The time capsule’s opening was the kickoff event for this year’s tricentennial celebration of Old Abington, which once included Rockland and Whitman until the 1870s split. Many who turned out Sunday had grandparents who probably enjoyed the weeklong bicentennial bash in 1912.
“Between 1912 and the separation of the three towns, there was just 37 years, so everybody born before that split had a strong sense of nostalgia,’’ said Doug Ulwick, president of the Historical Society of Old Abington, who made a presentation Sunday titled “Abington at 200, the Old Town’s Last Hurrah.’’
Ulwick said the old town had essentially functioned as three individual communities long before its formal split, each with its own churches and schools. “Different sections of town developed their own identities,’’ he said. “In 1874, Rockland said, ‘We’re out of here,’ and a few years later, Whitman followed.’’

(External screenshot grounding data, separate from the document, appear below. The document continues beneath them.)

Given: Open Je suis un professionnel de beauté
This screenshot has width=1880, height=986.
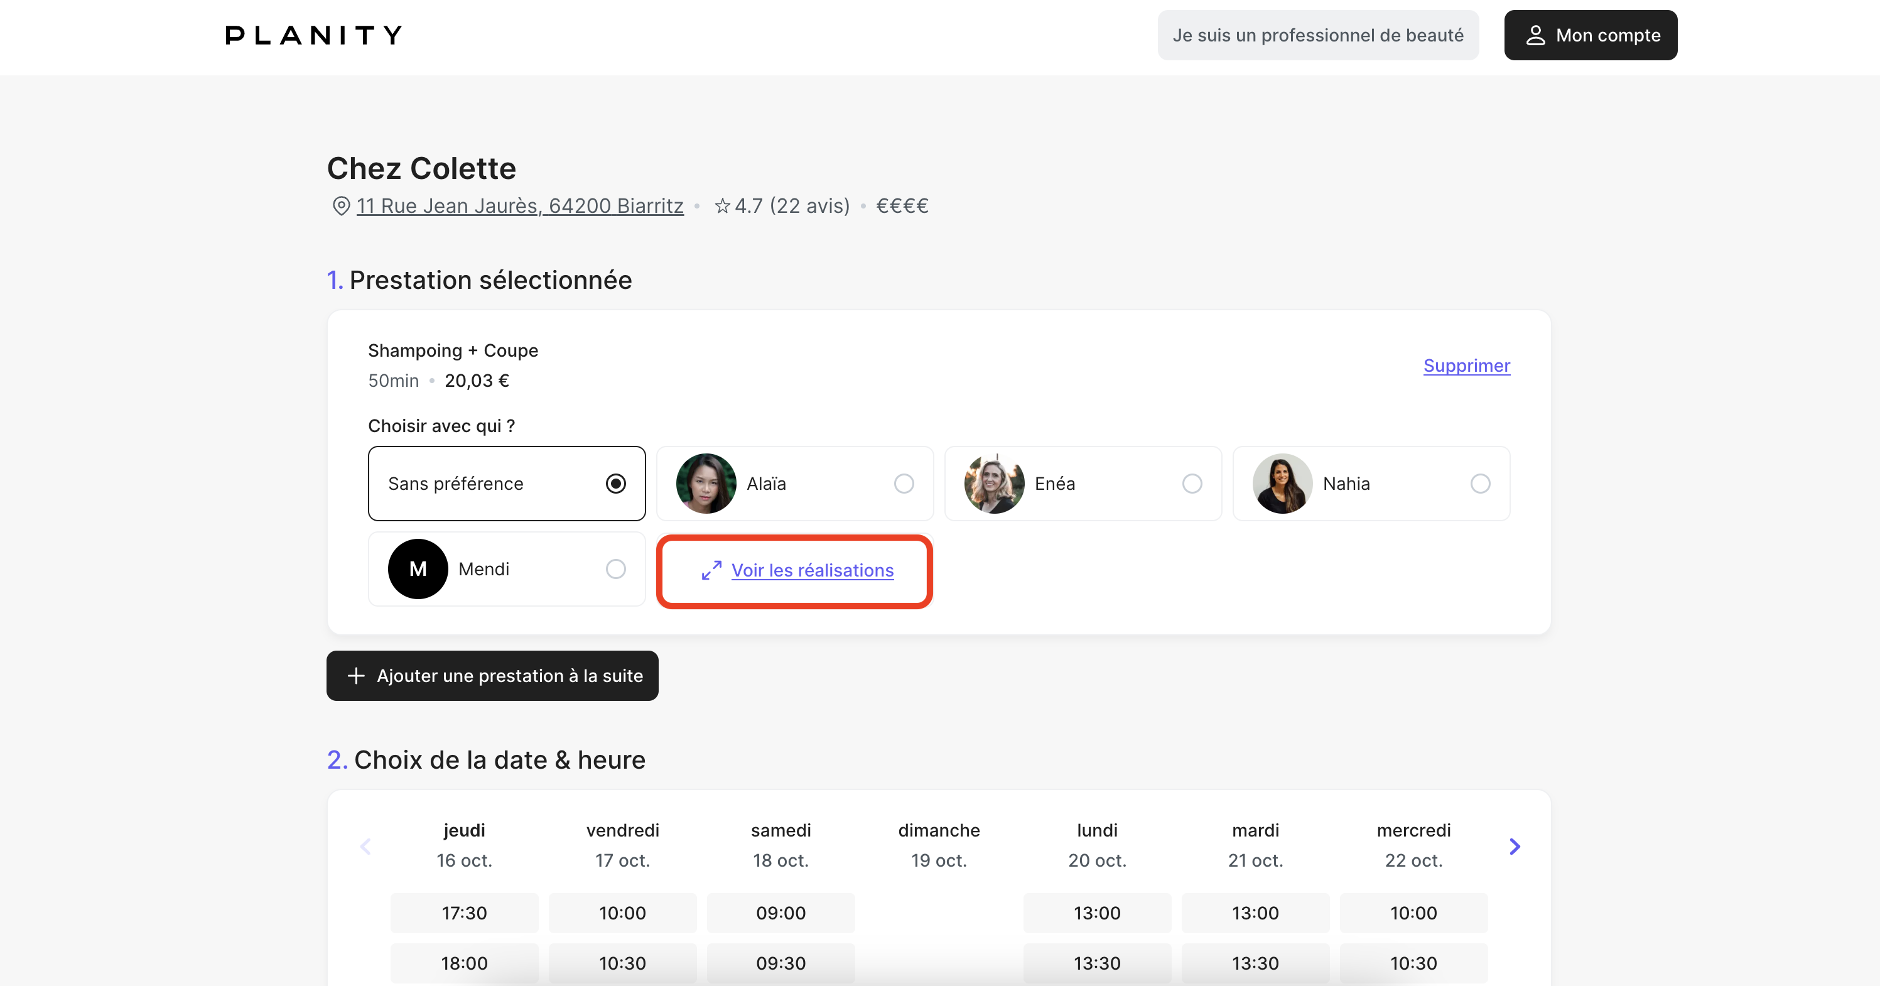Looking at the screenshot, I should (1317, 35).
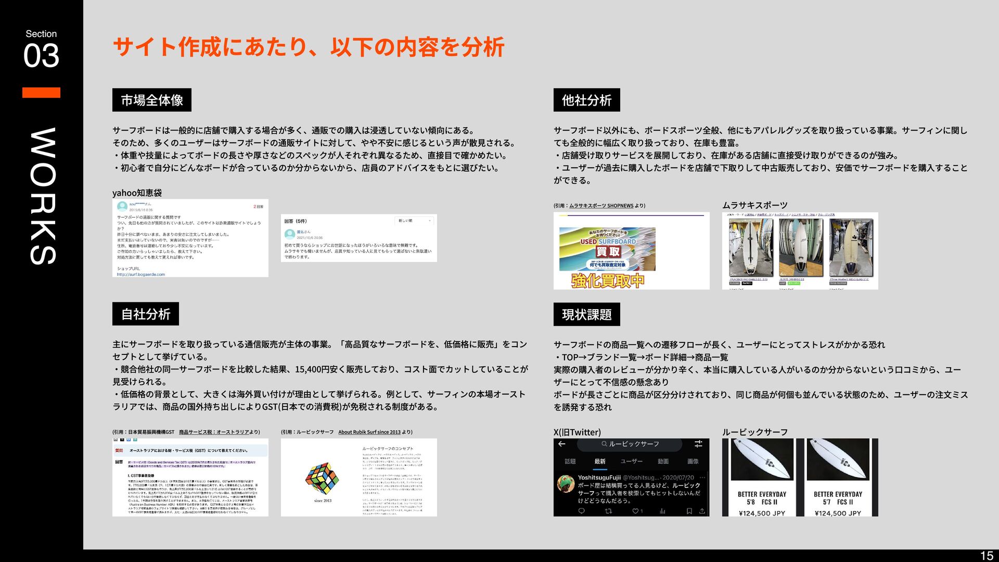This screenshot has width=999, height=562.
Task: Expand the 新しい順 sort dropdown
Action: 415,221
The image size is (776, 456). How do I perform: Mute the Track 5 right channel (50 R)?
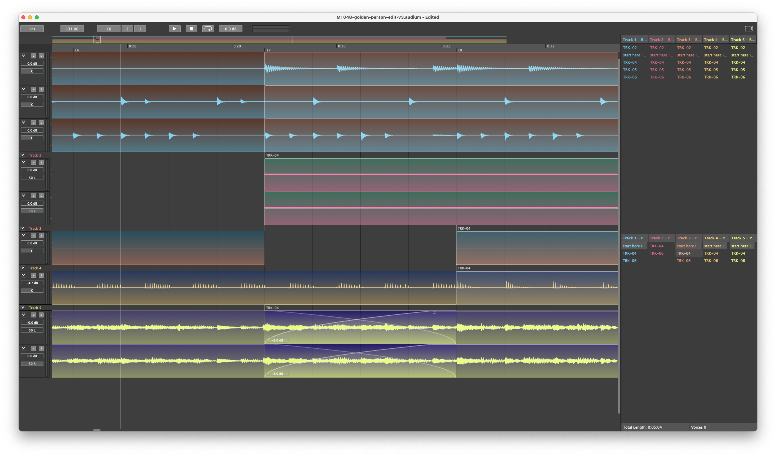(33, 349)
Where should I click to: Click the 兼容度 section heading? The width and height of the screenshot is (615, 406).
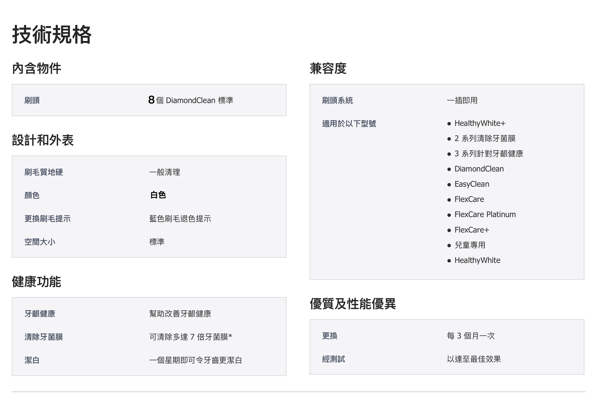(328, 69)
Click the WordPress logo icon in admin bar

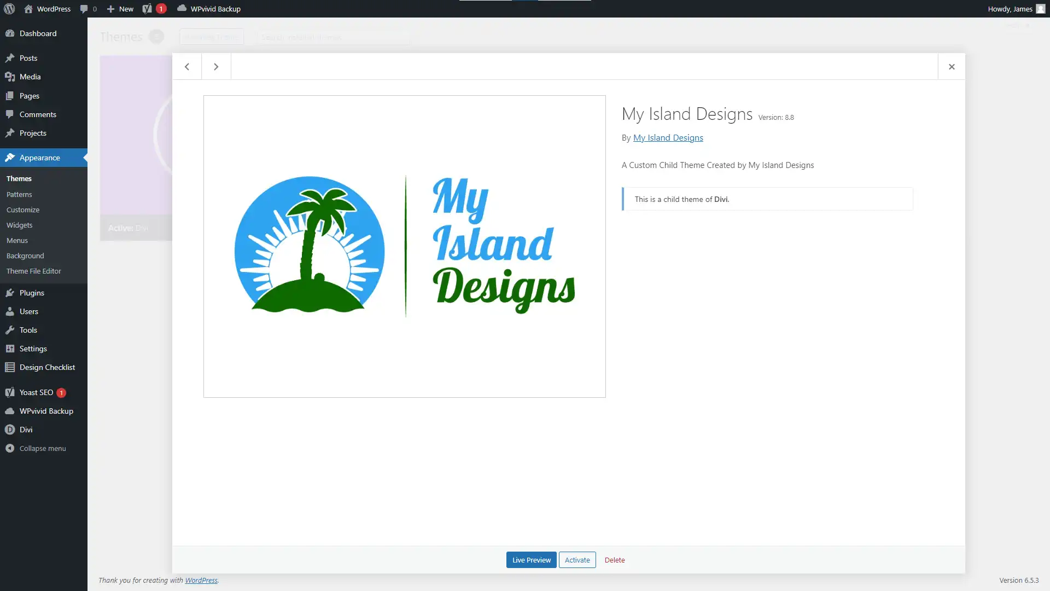9,9
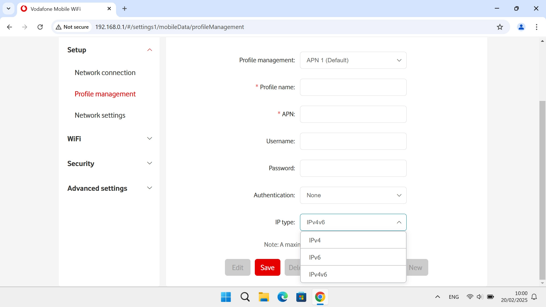Close the Vodafone Mobile WiFi tab
The width and height of the screenshot is (546, 307).
pos(109,9)

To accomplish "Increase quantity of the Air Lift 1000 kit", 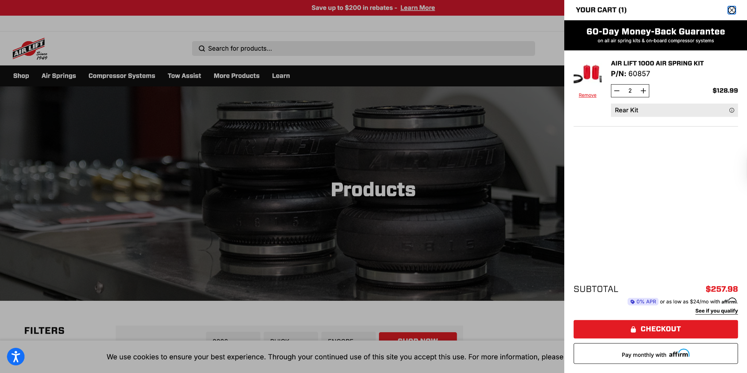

But in 1912, all three communities once again united with considerable enthusiasm to plan the 200th anniversary of the original Abington.
“They had 20 committees to plan the event,’’ Ulwick said. “They even had a Committee of Badges and a Bell-Ringing Committee. The scrapbook shows interest in this went beyond the town and the state. There’s even a New York Times article about it.’’
The 200th celebration ran for a full week in June. Classes were suspended in all three towns, and public transportation was free of charge.
“We are told 25,000 attended the events,’’ Ulwick said. President William Howard Taft was invited but declined, saying he could not leave Washington while Congress was in session, according to his letter, preserved in a scrapbook.